Cinematographers Nic Knowland and Geoff Boyle analyze Ridley Scott's 'Blade Runner' and explain the craft behind the imagery.
Ridley Scott's Blade Runner is one of the most beloved sci-fi films ever made. The film is celebrated for its story (courtesy of Philip K. Dick's Do Androids Dream of Electric Sheep?), performances from Harrison Ford, Sean Young and Rutger Hauer, and, of course, the cinematic vision of Neo Tokyo, a futuristic megalopolis brought to life through the art direction of David Snyder and the cinematography of Jordan Cronenworth.
In the video below from CookeOptics TV, veteran DPs Nic Knowland and Geoff Boyle break down their favorite moments from the classic film, expounding on the techniques used to bring the world of 2019 (which was, in 1982, slightly further than the six months away it is now) to life on the big screen.
Video is no longer available: www.youtube.com/watch?v=HMHj3nUS3F0
A Lamp on a Dimmer
In this famous scene where Deckard interrogates Rachel, Boyle discusses the way that the famous close-up of Sean Young was lit. They reference an old article from this very website where we had gone into a reverse-engineer of the shot, although according to Geoff Boyle, the actual lighting was simpler than had been proposed.
Boyle explains that the style was common to RSA Films (the Scott Bros. commercial production company founded in 1968) and involved a "mega backlight, and then a piece of poly to bounce back...that's it, you're lit, nothing complicated at all."

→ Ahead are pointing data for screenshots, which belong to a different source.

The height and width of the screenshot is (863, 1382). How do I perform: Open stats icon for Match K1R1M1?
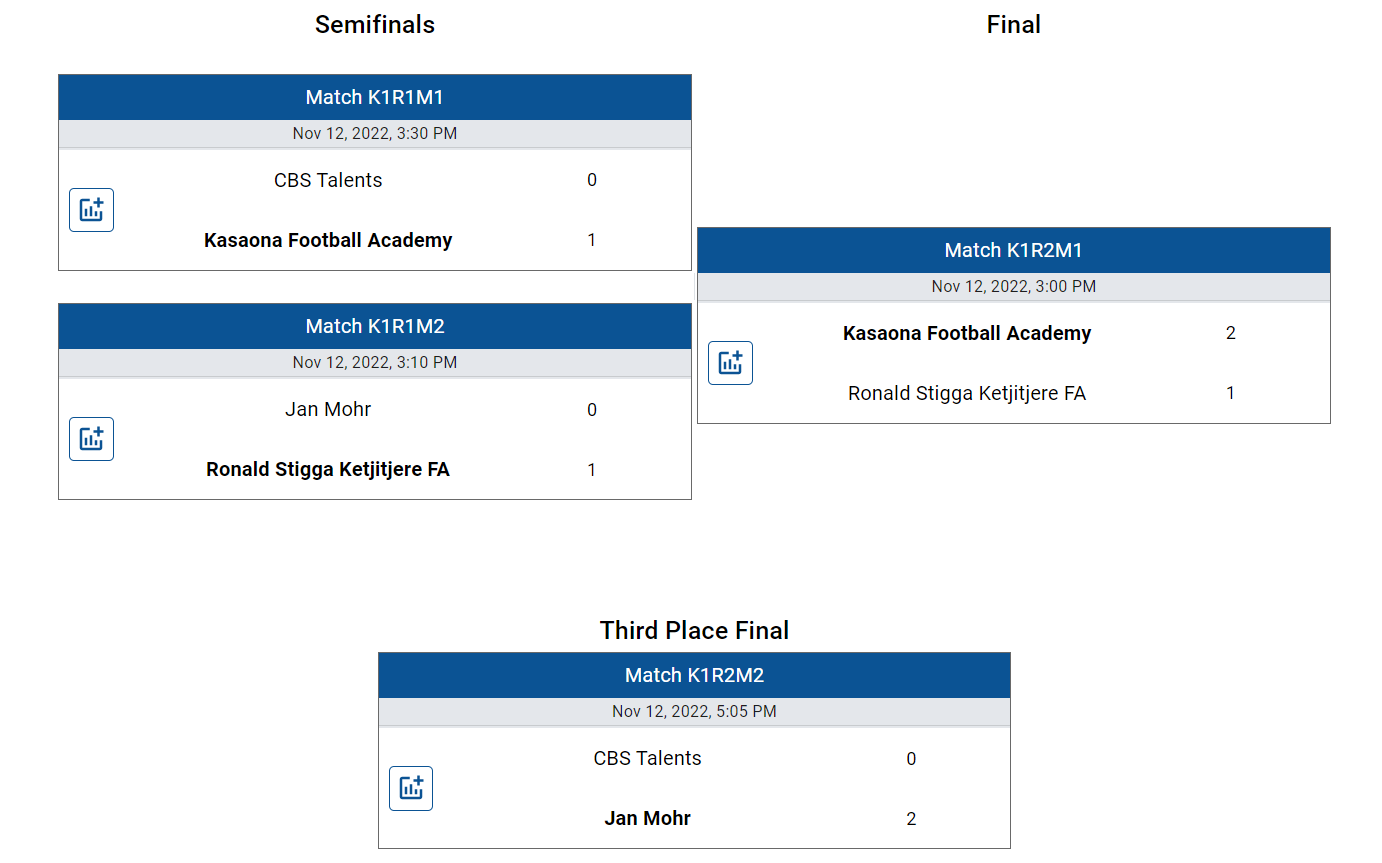91,210
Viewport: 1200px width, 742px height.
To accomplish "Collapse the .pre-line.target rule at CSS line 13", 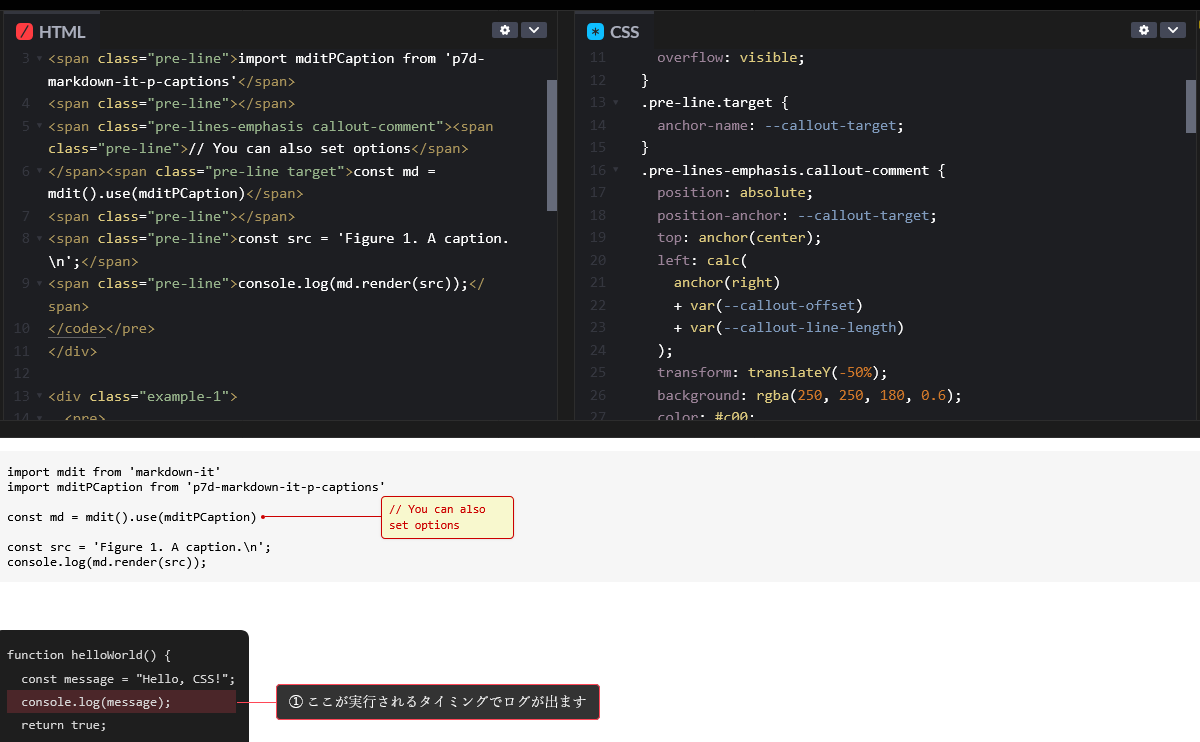I will coord(616,103).
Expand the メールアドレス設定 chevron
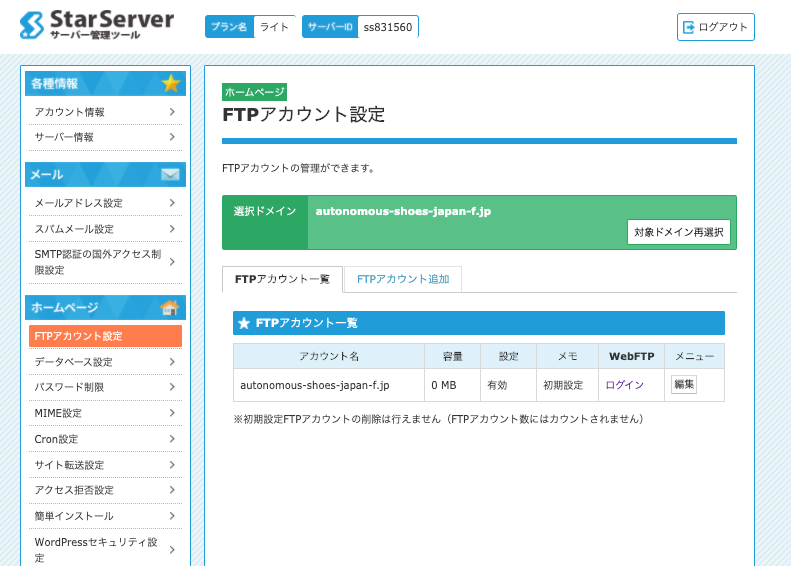 [172, 203]
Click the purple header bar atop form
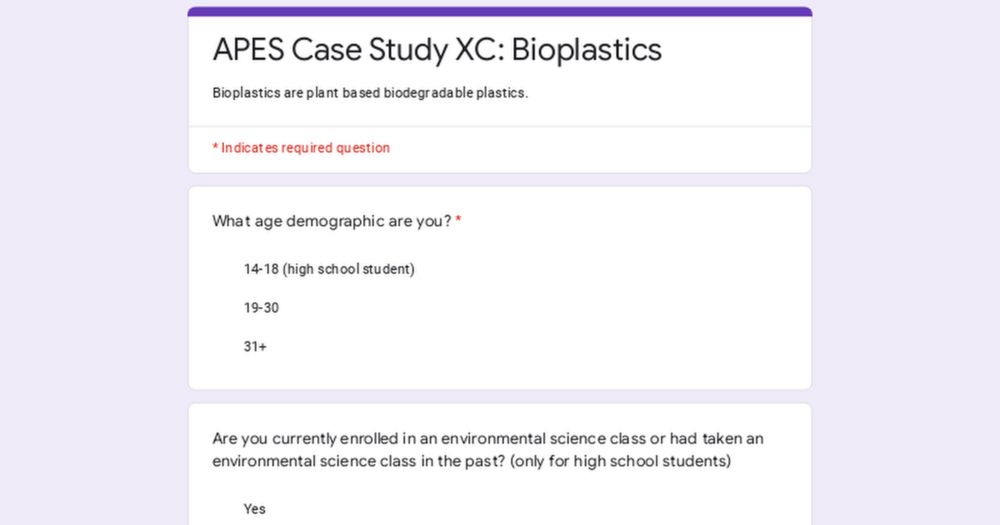 click(x=500, y=11)
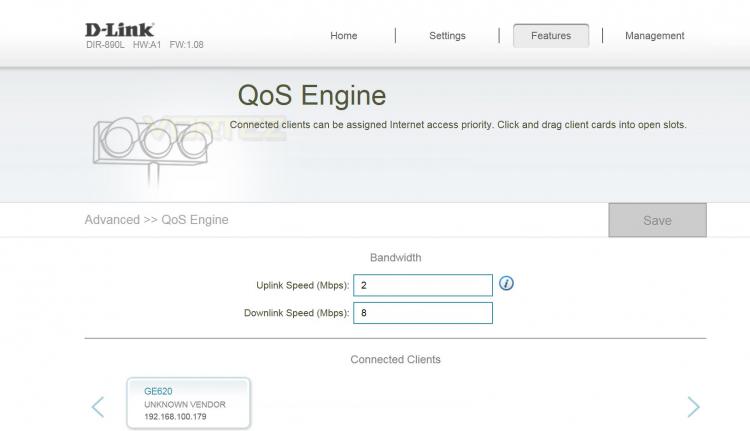This screenshot has width=750, height=431.
Task: Show previous connected clients with left arrow
Action: pyautogui.click(x=98, y=407)
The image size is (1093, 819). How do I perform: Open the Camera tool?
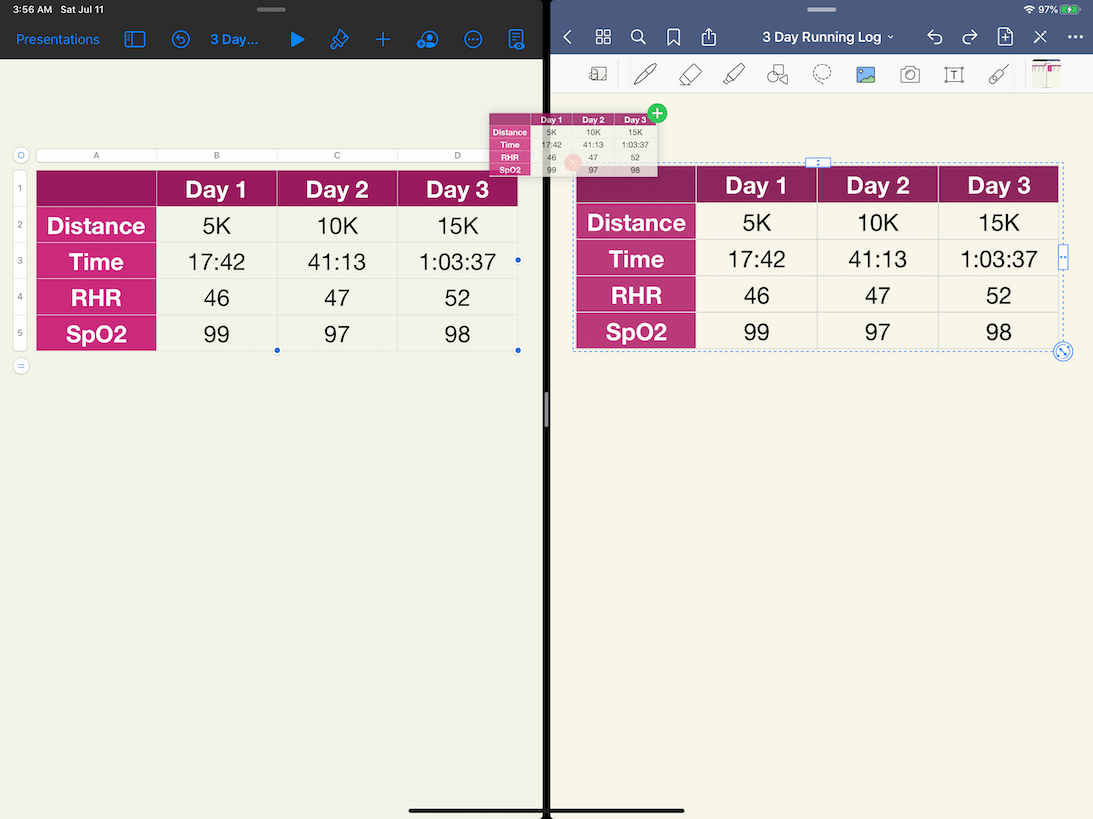pyautogui.click(x=909, y=74)
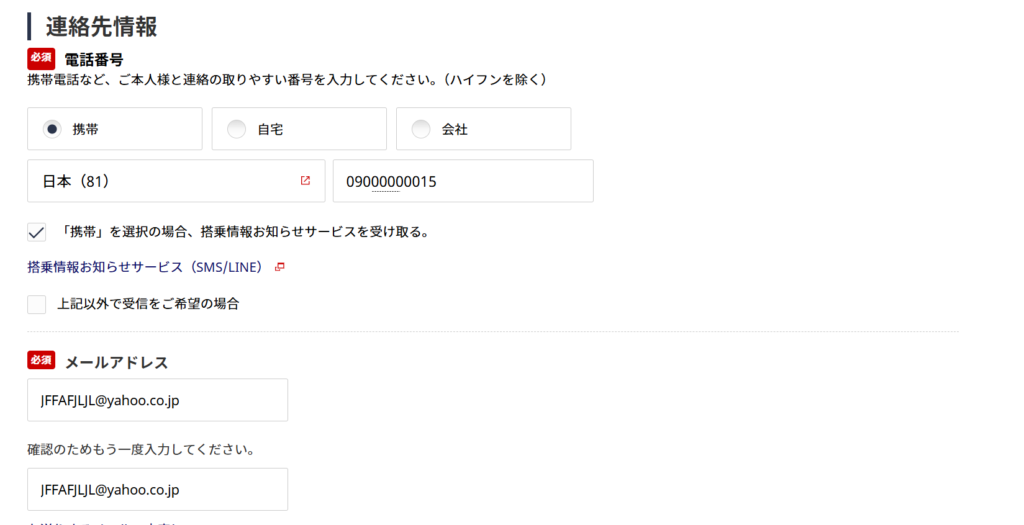Choose the 会社 radio option
The image size is (1024, 525).
point(421,129)
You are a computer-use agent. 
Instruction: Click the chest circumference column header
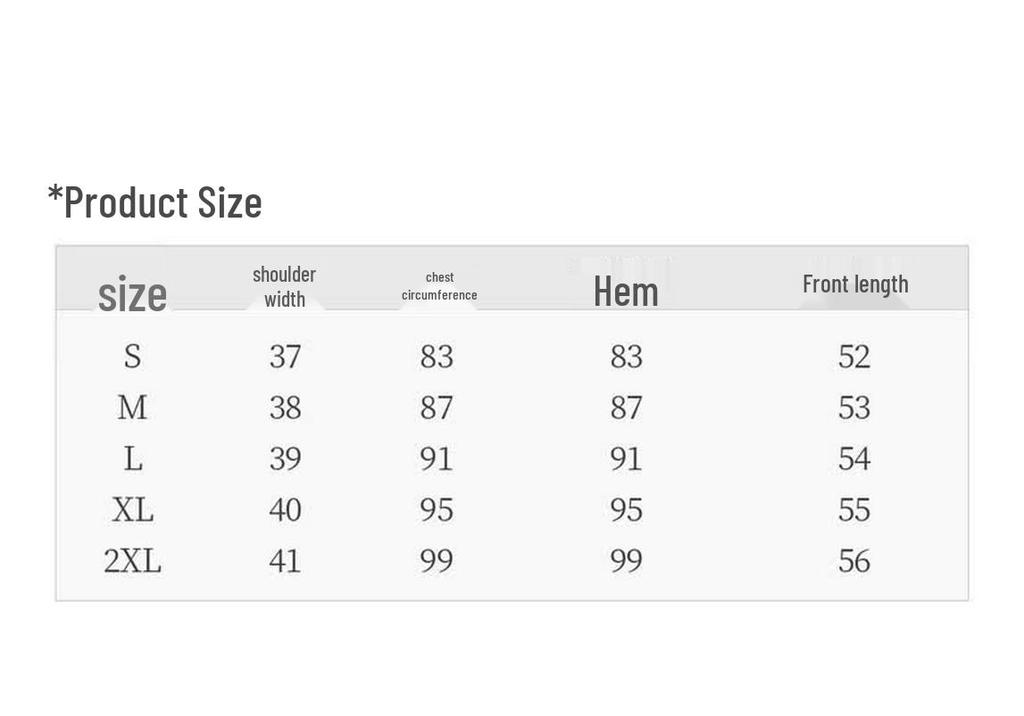pyautogui.click(x=440, y=286)
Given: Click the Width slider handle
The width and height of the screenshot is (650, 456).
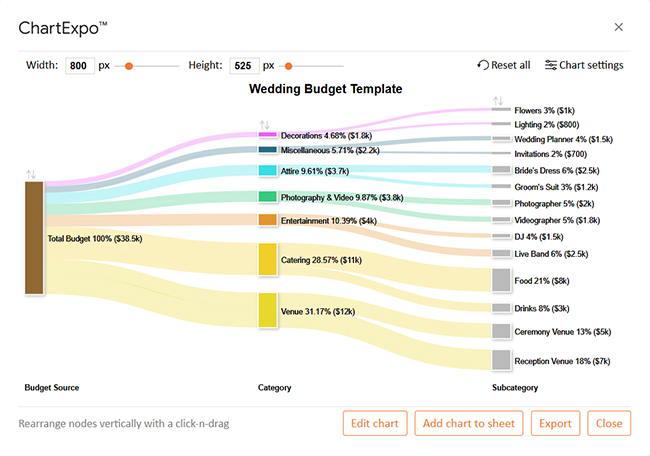Looking at the screenshot, I should (129, 66).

Regarding Sean Young's famous eye-light, Boyle explains that it was achieved through the use of Porta-Prompt, "a 45-degree semi-silvered mirror" and a light on a dimmer. "You put the lamp here on a dimmer, and it reflects off the front into the eyes...it gives different colors in it and what you do is when you want our eyes to glow, you just dim this light up in her eyes...no post, she's done in-camera."
It's an amazing (and surprisingly simple) explanation for a shot of exceptional beauty. He explains further that this approach, "of hard backlight and bounce was used in a lot of commercials in the late 80s and early 90s."
An Influential Film in Terms of Light
Looking at the infamous scene where we're introduced to the Voight-Kampff Test and meet Leon, the killer replicant, Nic Knowland remarks that "I'd be pretty happy if I'd done the lighting here. The scale, the atmosphere...it's all so textured and edged."
Knowland discusses the use of anamorphic lenses in the scene: "You can see the texture...the highlights are not quite round."
In Knowland's opinion, the film "gave us permission, in a way, to be bolder with our work. It's such an influential film, in terms of light."
You Can Try Things Out
Video is no longer available: www.youtube.com/watch?v=fLRF_D4tx64
The cinematographers also point out the influence of television commercials on the film's looks, referencing a 1980s ad for Barclays bank which was directed by Ridley Scott and features many of the same techniques used in Blade Runner.
"I think [Scott] developed a lot of that look on commercials," says Knowlands, "and he had lots and lots of money and time...I think that's one of the useful things about commercials, you can try things...It might have taken quite a lot of time, but once you've got it, it's in your pocket as a tool."
This video, with its insights from two master cinematographers and contemporaries of Scott, is invaluable and full of useful information, not only for today's working cinematographer but for fans of the film as well.